On a lectern nearby was Leonardo da Vinci’s scholarly work, Architectural Studies, open on page 569 — a sketch of an amphitheatre of sorts. Parekh handed me his stack of painting catalogues: “Why don’t you go through these while I join you in 10 minutes? You have something to ask me about anything here? Should we do the interview here or…?”
It’s an awkward moment to be standing with an artist inside his studio, before three of his unfinished paintings, and to be thinking of questions to ask him. What does one say at a setting as personal, intimate and shut off from the outside world as an artist’s studio? Faced with a work in progress, do you dare point at it and direct a question at its creator? Something like, “So what’s this one about?” You never say that. Nor do you look at the canvas and go, “Hmm, interesting.” Anything other than awed silence at such moments is, at best, a breach of decency on the part of the visitor. 
Morning Light At Benares, acrylic on canvas by Manu Parekh. So it was to my immense regret that I, after having thought about it a while, asked him the following. “When do you know,” I demanded, “if a painting is finished?” And Parekh, smiling, responded with, “Oh, that is a very difficult question to answer.” I felt a sense of relief when we began to trace our steps back towards the front door, up the staircase, and into Parekh’s apartment. The sitting room was sparsely furnished and a familiar-looking painting, wrapped in what looked like cellophane paper, was placed in one corner, where I went to sit. 
“Please sit here on this side,” Parekh told me. As directed, I changed corners, and seeing that I was yet transfixed by the painting — my eyes felt a magnetic pull towards it — he told me what it was. “This is Bhupen Khakkar,” he said, redundantly adding, 
“an original.” 
Of course it was Bhupen Khakhar. How could I not have guessed? The same figure, that same face blackened with guilt— straight out of Khakhar’s 1975 masterpiece, Man With Bouquet of Plastic Flowers. It was a variation on that old painting and Parekh told me that he had bought it around 20 years ago. “It is going to be exhibited,” he said, “at the Tate.” Hence the protective plastic covering.Yet through that transparent layer of white, the piercing eyes of the human figure had lost none of their basic power to convey human suffering. 
“He suffered a lot,” Parekh said of Khakhar, his old friend. Eyes play a central role in communicating emotion. But I remember one of Parekh’s own paintings — a portrait — that conveyed the pain of his subject even though the eyes on the canvas were smudged out, extinguished through and throughwith splashes of colour.
━━━━━━━━
**SET TASKS**
a) List every work that the studio visit passage names by its title.
b) Please retype the studio visit passage starting with "Of course it" and going on through "splashes of colour.".
c) Extend the studio visit passage, picking up after its last sentence.

**ENTRIES SUPPLIED**
━━━━━━━━
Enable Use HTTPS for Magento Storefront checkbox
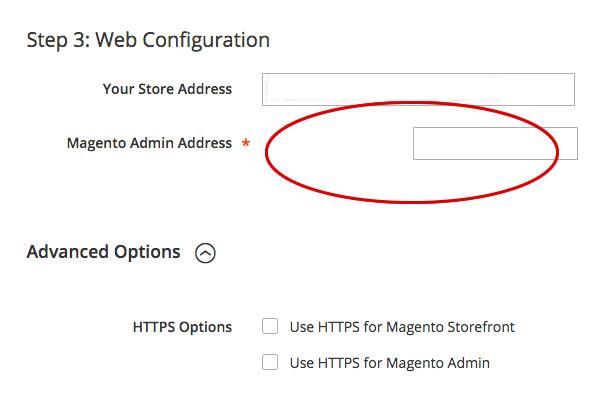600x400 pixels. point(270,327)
━━━━━━━━
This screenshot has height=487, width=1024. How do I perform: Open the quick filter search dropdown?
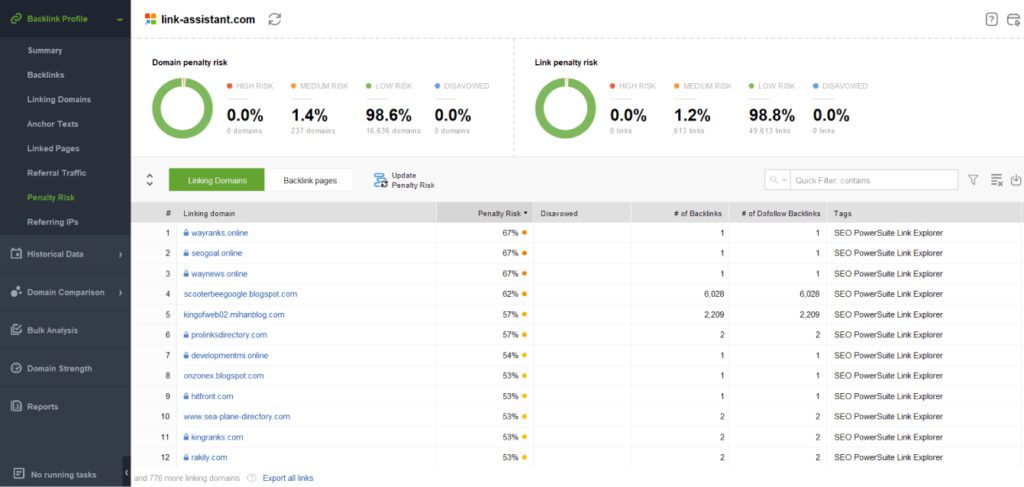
━━━━━━━━
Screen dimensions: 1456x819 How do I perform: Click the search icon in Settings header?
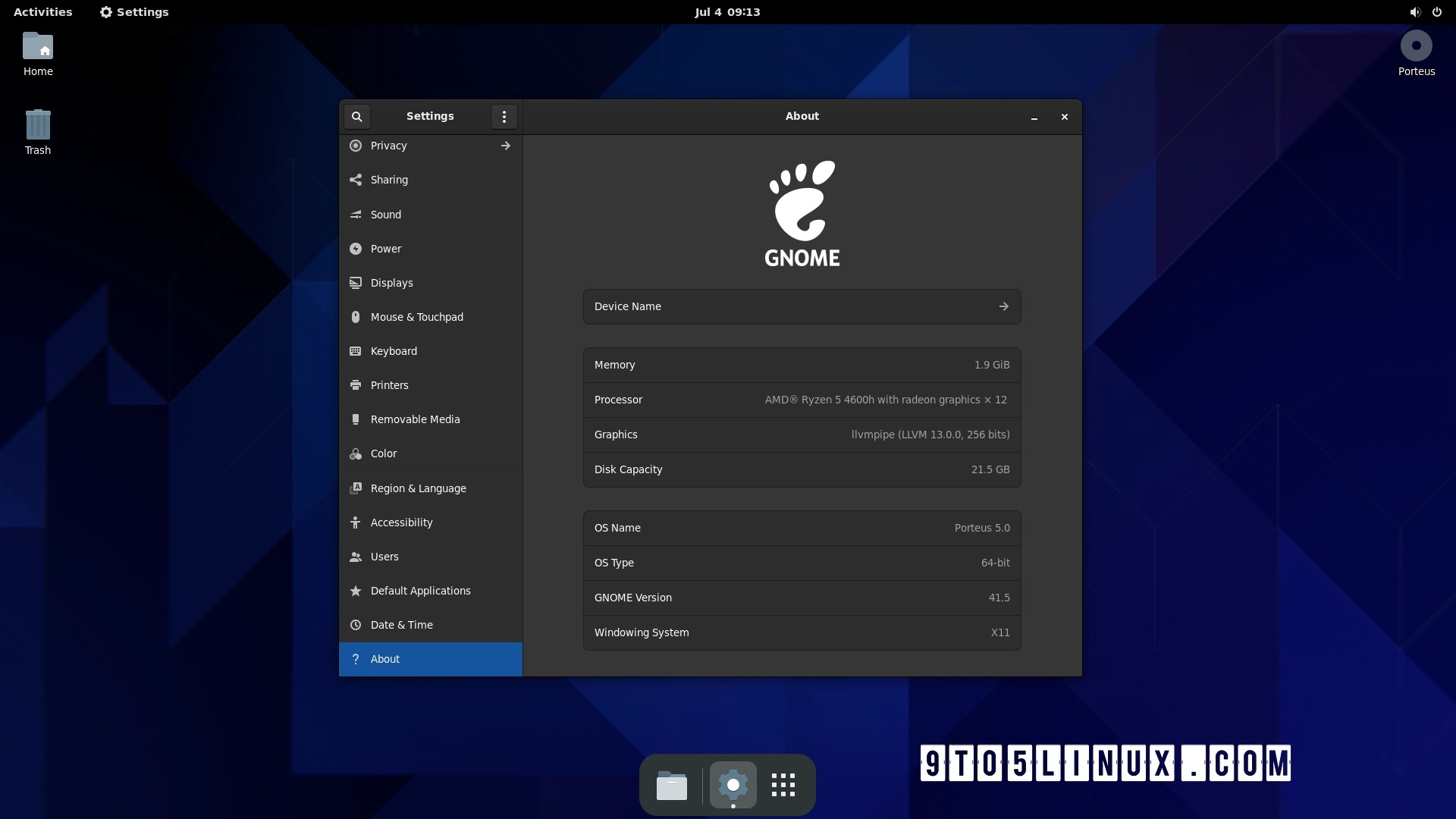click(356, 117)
━━━━━━━━
**RESULTS FOR EACH TASK**
a)
Architectural Studies
Morning Light At Benares
Man With Bouquet of Plastic Flowers

b)
Of course it was Bhupen Khakhar. How could I not have guessed? The same figure, that same face blackened with guilt— straight out of Khakhar’s 1975 masterpiece, Man With Bouquet of Plastic Flowers. It was a variation on that old painting and Parekh told me that he had bought it around 20 years ago. “It is going to be exhibited,” he said, “at the Tate.” Hence the protective plastic covering.Yet through that transparent layer of white, the piercing eyes of the human figure had lost none of their basic power to convey human suffering. 
“He suffered a lot,” Parekh said of Khakhar, his old friend. Eyes play a central role in communicating emotion. But I remember one of Parekh’s own paintings — a portrait — that conveyed the pain of his subject even though the eyes on the canvas were smudged out, extinguished through and throughwith splashes of colour.

c)
This was in the 1980s, just after the infamous case of police brutality in the Bhagalpur district of Bihar, known in the mass media as the “Bhagalpur blindings”, when police officials blinded dozens of under-trials and convicts by pouring acid into their eyes. The incident caused national outrage and Parekh, after having seen a newspaper image of one of the victims, was moved enough to paint something inspired, even provoked, by the event.  
“That was not from a political angle,” he said, referring to his Bhagalpur painting, Man-made Blindness. “I did it from a human point of view. I used to work in Bihar, and I thought how can someone be this violent to other people?” 
Parekh extensively toured the rural parts of the country while working as an art designer at the Weavers’ Service Centre and later as a design consultant at the Handicraft and Handloom Export Corporation of India. And his lifetime of travels around India taught him the value of having your roots somewhere and of having a home, which in turn made him realise how important it is for an artist to stay connected to a place.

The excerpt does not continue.